The only way I see it happening is by slowly piling on the information and giving an ‘escape route’, something to assuage the cognitive dissonance and some plausible deniability. Within a generation or 2 it can be like they supported it all along. You can see it happening with all of the maybe x isn’t as bad as we thought sort of studies that come out.
It isn’t just their fault, what everybody ‘knows’ is also to blame. Tell people yourself that fat doesn’t make you fat, counting calories doesn’t matter, lose weight by eating bacon and you probably know that you will be laughed at and dismissed.


(KCKO, KCFO) #3

No big corp. can make bucks off of it. So it probably will never happen in America at least.

I am just happy that young researchers are gathering megadata from previous studies to point folks in the right direction.


(KCKO, KCFO) #4

Well, I like to learn something new everyday. Guess what? Some folks are banding together and raising funds for research that traditional funding sources are not interested in supporting. This is by Richard Feinman & some others. It is also a keto diet experiment.


(Alice Ph.) #5

The sound is great! I love this suggestion idea. However, I just wondered about where we may start…


(Bunny) #6

I wish they would all get together and challenge congress and local jurisdictions to force the food and agricultural industries to stop putting so much sugar (preferably no sugar or high fructose) in everything, it is slowly killing everyone (a slow cruel mass murder suicide) endocrinologically, neurologically and has an extreme and devastating impact on the entire human physiology!

Go into any local store and look at the walls of sugar i.e. candy, pastries etc. All targeted (placed on the lower shelves) at children which is impairing their brain, body and endangering their health; and to accommodate for all this sugar and carb intake is the use of all these drugs to calm all these hyperactive disorders and learning disabilities, emotional problems i.e. adrenal stress tolerance etc? And an endless laundry list of so many other diseases and disorders that are directly linked to the sugar cane industry and excessive carbohydrate (including highly refined/processed or stringent laboratory manufacturing conditions) intake!

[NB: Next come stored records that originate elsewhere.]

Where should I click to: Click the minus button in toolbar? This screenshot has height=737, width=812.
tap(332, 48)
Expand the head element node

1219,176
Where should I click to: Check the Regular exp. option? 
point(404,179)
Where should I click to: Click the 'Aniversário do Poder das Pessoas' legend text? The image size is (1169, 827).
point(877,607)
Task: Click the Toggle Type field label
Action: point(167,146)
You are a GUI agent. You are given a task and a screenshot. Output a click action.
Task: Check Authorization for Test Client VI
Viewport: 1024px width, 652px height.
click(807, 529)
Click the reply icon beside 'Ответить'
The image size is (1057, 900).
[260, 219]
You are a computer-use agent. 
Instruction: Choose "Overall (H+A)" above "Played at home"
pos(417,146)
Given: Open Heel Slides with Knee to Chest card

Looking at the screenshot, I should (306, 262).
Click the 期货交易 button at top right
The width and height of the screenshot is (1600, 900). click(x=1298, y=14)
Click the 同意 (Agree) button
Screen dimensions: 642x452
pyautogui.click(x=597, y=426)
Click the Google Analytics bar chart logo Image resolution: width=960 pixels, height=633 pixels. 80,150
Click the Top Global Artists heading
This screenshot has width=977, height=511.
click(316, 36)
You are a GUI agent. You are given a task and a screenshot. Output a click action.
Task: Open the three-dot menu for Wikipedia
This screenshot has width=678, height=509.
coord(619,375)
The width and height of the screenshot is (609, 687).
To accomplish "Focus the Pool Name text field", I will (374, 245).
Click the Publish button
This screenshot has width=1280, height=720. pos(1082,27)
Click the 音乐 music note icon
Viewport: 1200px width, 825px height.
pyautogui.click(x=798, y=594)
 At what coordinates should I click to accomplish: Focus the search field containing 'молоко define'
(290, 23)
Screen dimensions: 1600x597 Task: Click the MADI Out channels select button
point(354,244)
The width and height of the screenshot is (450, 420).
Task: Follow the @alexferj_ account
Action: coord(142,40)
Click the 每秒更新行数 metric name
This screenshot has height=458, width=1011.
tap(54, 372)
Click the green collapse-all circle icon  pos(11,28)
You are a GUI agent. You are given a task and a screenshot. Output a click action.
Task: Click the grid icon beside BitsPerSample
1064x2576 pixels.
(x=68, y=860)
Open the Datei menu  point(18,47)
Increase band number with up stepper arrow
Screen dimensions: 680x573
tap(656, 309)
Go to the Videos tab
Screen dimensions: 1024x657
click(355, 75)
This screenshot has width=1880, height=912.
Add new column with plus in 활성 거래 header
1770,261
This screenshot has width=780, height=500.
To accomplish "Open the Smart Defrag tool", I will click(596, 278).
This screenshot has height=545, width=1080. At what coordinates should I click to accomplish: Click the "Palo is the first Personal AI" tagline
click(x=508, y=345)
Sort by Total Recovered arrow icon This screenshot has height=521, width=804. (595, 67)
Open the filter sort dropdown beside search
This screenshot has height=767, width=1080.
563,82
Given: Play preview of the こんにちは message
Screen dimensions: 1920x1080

I just do not get it? The answer is staring us right in the face?

The cure to cancer is in our kitchens, fast food establishments and grocery stores!

I think about this in a paleo sense (as I do not see any evidence for evolution only partial adaption to environmental variables).

If you lived in ancient time and food is scarce and you kill animals to eat, to survive; what we know now is that every part of that animals internal organs including the bones has every vitamin and trace mineral that exists already in it, including the bones, so if there is no vegetation to eat then that is how they are surviving!

Keto & Plant Adapted has to be it!


(Doug) #7

Well said, bunny. :slightly_smiling_face: There is huge momentum, inertia, and amounts of money on the side of the status quo, but the acceleration in the pace of change can be surprising. We certainly live in interesting times, if nothing else.

I do shudder when I go in most stores…


#8

Standard care, move along. (I was picking up keto strips for a friend)


(Todd Allen) #9

Check out Chris Gardener’s “A to Z” trial conducted in 2004 which tested 4 popular weight loss diets Atkins, LEARN, Ornish, and Zone for a year.
https://www.ncbi.nlm.nih.gov/pubmed/17341711

Chris Gardener was a vegan at the time of the study and probably expected them to rank best to worst as Ornish, LEARN, Zone and Atkins but Atkins won by a big margin and the other diets didn’t vary much in results. However, there were individuals who did very well on each diet. Later analysis suggested people who did well on higher carbs had good insulin sensitivity. Improvement in metabolic markers correlated with weight loss so Atkins won there too.